▸ **WHAT YOU WILL DO**: For this exercise, write each entry below out precisely and omit the pictures.

▸ **GIVEN INFORMATION**:
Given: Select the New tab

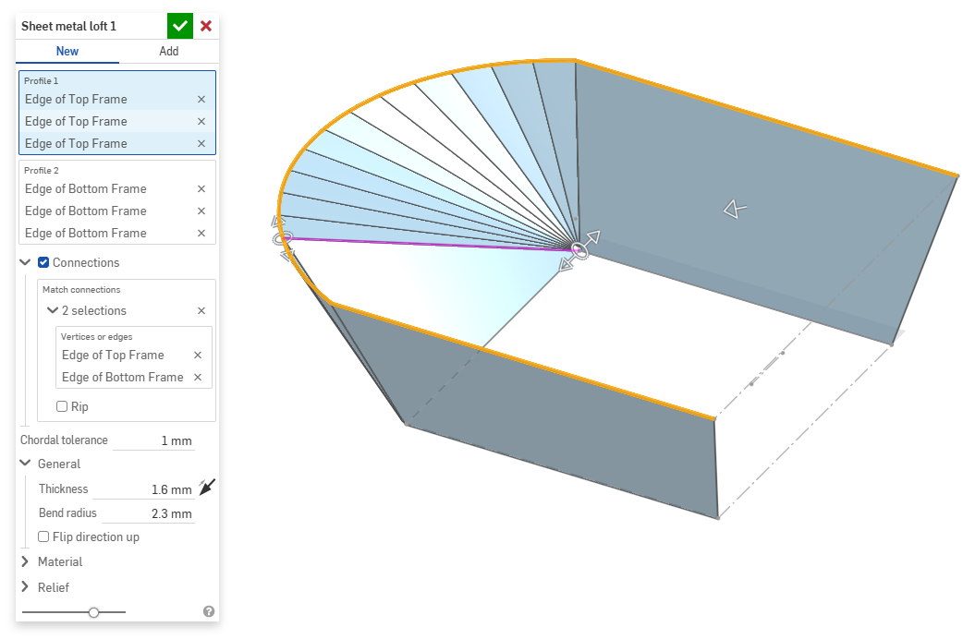Looking at the screenshot, I should point(67,52).
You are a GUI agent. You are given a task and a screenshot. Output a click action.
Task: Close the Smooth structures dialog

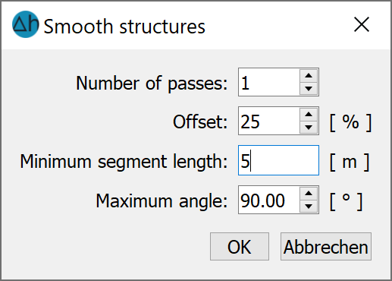[x=362, y=24]
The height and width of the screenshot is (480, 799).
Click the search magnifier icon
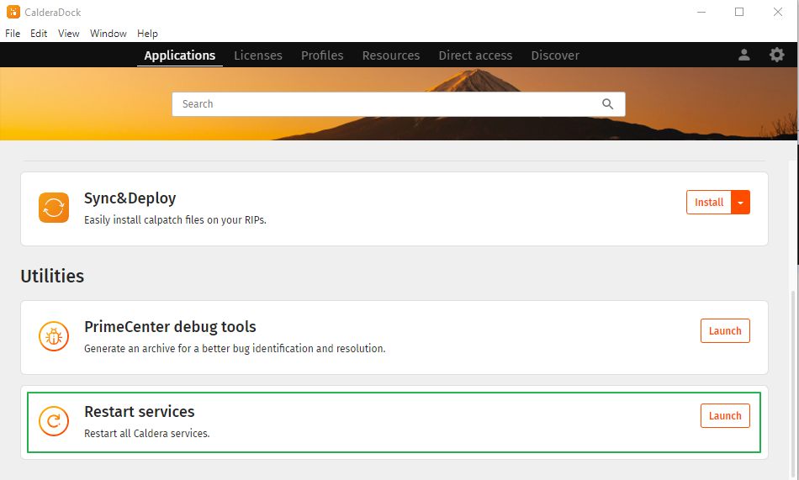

▸ **WRITTEN SOLUTION**:
Given: Select the New tab

Looking at the screenshot, I should point(67,52).
You are a GUI agent. You are given a task and a screenshot. Output a click action.
Task: Close the Smooth structures dialog

[x=362, y=24]
The height and width of the screenshot is (480, 799).
Click the search magnifier icon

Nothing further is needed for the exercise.